## The task:
The expected output is every entry, repeated exactly.

(Information given Opens)

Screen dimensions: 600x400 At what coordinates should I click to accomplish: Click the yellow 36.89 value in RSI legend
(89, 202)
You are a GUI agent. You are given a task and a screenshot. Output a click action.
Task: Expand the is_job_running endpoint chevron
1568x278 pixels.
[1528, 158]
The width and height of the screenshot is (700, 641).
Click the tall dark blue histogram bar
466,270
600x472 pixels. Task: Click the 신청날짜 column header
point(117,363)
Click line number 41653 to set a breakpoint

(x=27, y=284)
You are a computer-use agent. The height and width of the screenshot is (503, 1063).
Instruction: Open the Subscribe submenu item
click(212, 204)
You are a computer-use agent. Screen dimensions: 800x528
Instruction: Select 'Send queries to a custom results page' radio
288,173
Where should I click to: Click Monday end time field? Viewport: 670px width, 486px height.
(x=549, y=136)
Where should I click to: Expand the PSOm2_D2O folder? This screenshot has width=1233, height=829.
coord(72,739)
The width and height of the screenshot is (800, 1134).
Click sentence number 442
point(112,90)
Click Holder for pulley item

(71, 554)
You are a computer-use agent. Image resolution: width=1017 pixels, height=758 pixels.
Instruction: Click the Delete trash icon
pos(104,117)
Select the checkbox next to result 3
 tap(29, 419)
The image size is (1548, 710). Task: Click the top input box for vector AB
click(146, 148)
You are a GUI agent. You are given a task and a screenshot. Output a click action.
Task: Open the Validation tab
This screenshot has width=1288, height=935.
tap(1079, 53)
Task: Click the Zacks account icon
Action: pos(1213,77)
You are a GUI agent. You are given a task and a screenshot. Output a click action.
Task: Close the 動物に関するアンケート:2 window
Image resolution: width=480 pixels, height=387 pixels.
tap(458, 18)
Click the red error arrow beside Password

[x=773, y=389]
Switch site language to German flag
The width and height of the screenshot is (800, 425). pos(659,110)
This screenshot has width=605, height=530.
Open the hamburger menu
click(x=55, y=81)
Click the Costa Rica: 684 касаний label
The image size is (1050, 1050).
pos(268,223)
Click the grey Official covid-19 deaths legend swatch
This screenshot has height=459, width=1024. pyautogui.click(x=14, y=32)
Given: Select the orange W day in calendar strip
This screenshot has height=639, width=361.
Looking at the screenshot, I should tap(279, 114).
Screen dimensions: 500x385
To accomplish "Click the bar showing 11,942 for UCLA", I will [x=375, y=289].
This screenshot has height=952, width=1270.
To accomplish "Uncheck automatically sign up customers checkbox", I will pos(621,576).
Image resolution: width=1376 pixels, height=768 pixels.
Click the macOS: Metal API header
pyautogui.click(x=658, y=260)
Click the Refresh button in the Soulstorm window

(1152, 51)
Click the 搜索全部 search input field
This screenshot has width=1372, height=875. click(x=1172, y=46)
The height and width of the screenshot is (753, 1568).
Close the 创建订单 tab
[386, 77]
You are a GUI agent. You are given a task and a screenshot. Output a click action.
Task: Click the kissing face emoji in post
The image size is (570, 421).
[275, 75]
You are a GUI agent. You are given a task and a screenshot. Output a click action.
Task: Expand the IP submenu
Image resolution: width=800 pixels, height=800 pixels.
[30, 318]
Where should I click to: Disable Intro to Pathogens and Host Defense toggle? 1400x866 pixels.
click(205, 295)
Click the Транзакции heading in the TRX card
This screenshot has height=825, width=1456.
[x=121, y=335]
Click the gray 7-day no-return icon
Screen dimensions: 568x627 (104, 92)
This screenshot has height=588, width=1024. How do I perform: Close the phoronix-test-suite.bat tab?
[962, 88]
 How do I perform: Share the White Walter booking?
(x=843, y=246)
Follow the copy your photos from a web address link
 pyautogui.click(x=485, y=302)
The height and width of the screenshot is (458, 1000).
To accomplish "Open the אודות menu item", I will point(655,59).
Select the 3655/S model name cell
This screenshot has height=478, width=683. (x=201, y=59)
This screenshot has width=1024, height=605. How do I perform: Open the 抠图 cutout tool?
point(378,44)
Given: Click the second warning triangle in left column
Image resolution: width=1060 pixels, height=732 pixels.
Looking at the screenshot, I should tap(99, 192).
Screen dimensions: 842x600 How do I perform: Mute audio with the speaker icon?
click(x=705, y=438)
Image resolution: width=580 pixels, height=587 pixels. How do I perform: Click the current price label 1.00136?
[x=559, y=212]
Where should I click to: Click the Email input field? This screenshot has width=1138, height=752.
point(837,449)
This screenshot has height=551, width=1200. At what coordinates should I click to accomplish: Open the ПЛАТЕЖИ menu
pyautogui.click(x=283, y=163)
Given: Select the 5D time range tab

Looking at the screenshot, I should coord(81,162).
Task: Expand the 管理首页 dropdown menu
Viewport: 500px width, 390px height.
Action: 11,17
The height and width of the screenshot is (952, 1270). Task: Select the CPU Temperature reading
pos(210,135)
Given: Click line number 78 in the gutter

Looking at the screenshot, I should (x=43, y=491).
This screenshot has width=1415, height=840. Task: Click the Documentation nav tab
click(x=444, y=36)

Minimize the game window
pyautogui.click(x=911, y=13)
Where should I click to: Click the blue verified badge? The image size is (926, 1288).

(Information given Closes)

## Answer box:
Screen dimensions: 600x400 At what coordinates should I click to accomplish: Click the yellow 36.89 value in RSI legend
(89, 202)
You are a GUI agent. You are given a task and a screenshot. Output a click action.
Task: Expand the is_job_running endpoint chevron
1568x278 pixels.
[1528, 158]
The width and height of the screenshot is (700, 641).
Click the tall dark blue histogram bar
466,270
600x472 pixels. Task: Click the 신청날짜 column header
point(117,363)
Click line number 41653 to set a breakpoint

(x=27, y=284)
You are a computer-use agent. The height and width of the screenshot is (503, 1063).
Instruction: Open the Subscribe submenu item
click(212, 204)
You are a computer-use agent. Screen dimensions: 800x528
Instruction: Select 'Send queries to a custom results page' radio
288,173
Where should I click to: Click Monday end time field? Viewport: 670px width, 486px height.
(x=549, y=136)
Where should I click to: Expand the PSOm2_D2O folder? This screenshot has width=1233, height=829.
coord(72,739)
The width and height of the screenshot is (800, 1134).
Click sentence number 442
point(112,90)
Click Holder for pulley item

(71, 554)
You are a computer-use agent. Image resolution: width=1017 pixels, height=758 pixels.
Instruction: Click the Delete trash icon
pos(104,117)
Select the checkbox next to result 3
 tap(29, 419)
The image size is (1548, 710). Task: Click the top input box for vector AB
click(146, 148)
You are a GUI agent. You are given a task and a screenshot. Output a click action.
Task: Open the Validation tab
This screenshot has width=1288, height=935.
tap(1079, 53)
Task: Click the Zacks account icon
Action: pos(1213,77)
You are a GUI agent. You are given a task and a screenshot. Output a click action.
Task: Close the 動物に関するアンケート:2 window
Image resolution: width=480 pixels, height=387 pixels.
tap(458, 18)
Click the red error arrow beside Password

[x=773, y=389]
Switch site language to German flag
The width and height of the screenshot is (800, 425). pos(659,110)
This screenshot has width=605, height=530.
Open the hamburger menu
click(x=55, y=81)
Click the Costa Rica: 684 касаний label
The image size is (1050, 1050).
pos(268,223)
Click the grey Official covid-19 deaths legend swatch
This screenshot has height=459, width=1024. pyautogui.click(x=14, y=32)
Given: Select the orange W day in calendar strip
This screenshot has height=639, width=361.
Looking at the screenshot, I should tap(279, 114).
Screen dimensions: 500x385
To accomplish "Click the bar showing 11,942 for UCLA", I will [x=375, y=289].
This screenshot has height=952, width=1270.
To accomplish "Uncheck automatically sign up customers checkbox", I will pos(621,576).
Image resolution: width=1376 pixels, height=768 pixels.
Click the macOS: Metal API header
pyautogui.click(x=658, y=260)
Click the Refresh button in the Soulstorm window

(1152, 51)
Click the 搜索全部 search input field
This screenshot has width=1372, height=875. click(x=1172, y=46)
The height and width of the screenshot is (753, 1568).
Close the 创建订单 tab
[386, 77]
You are a GUI agent. You are given a task and a screenshot. Output a click action.
Task: Click the kissing face emoji in post
The image size is (570, 421).
[275, 75]
You are a GUI agent. You are given a task and a screenshot. Output a click action.
Task: Expand the IP submenu
Image resolution: width=800 pixels, height=800 pixels.
[30, 318]
Where should I click to: Disable Intro to Pathogens and Host Defense toggle? 1400x866 pixels.
click(205, 295)
Click the Транзакции heading in the TRX card
This screenshot has height=825, width=1456.
[x=121, y=335]
Click the gray 7-day no-return icon
Screen dimensions: 568x627 (104, 92)
This screenshot has height=588, width=1024. How do I perform: Close the phoronix-test-suite.bat tab?
[962, 88]
 How do I perform: Share the White Walter booking?
(x=843, y=246)
Follow the copy your photos from a web address link
 pyautogui.click(x=485, y=302)
The height and width of the screenshot is (458, 1000).
To accomplish "Open the אודות menu item", I will point(655,59).
Select the 3655/S model name cell
This screenshot has height=478, width=683. (x=201, y=59)
This screenshot has width=1024, height=605. How do I perform: Open the 抠图 cutout tool?
point(378,44)
Given: Click the second warning triangle in left column
Image resolution: width=1060 pixels, height=732 pixels.
Looking at the screenshot, I should tap(99, 192).
Screen dimensions: 842x600 How do I perform: Mute audio with the speaker icon?
click(x=705, y=438)
Image resolution: width=580 pixels, height=587 pixels. How do I perform: Click the current price label 1.00136?
[x=559, y=212]
Where should I click to: Click the Email input field? This screenshot has width=1138, height=752.
point(837,449)
This screenshot has height=551, width=1200. At what coordinates should I click to accomplish: Open the ПЛАТЕЖИ menu
pyautogui.click(x=283, y=163)
Given: Select the 5D time range tab

Looking at the screenshot, I should coord(81,162).
Task: Expand the 管理首页 dropdown menu
Viewport: 500px width, 390px height.
Action: 11,17
The height and width of the screenshot is (952, 1270). Task: Select the CPU Temperature reading
pos(210,135)
Given: Click line number 78 in the gutter

Looking at the screenshot, I should (x=43, y=491).
This screenshot has width=1415, height=840. Task: Click the Documentation nav tab
click(x=444, y=36)

Minimize the game window
pyautogui.click(x=911, y=13)
Where should I click to: Click the blue verified badge? The image size is (926, 1288).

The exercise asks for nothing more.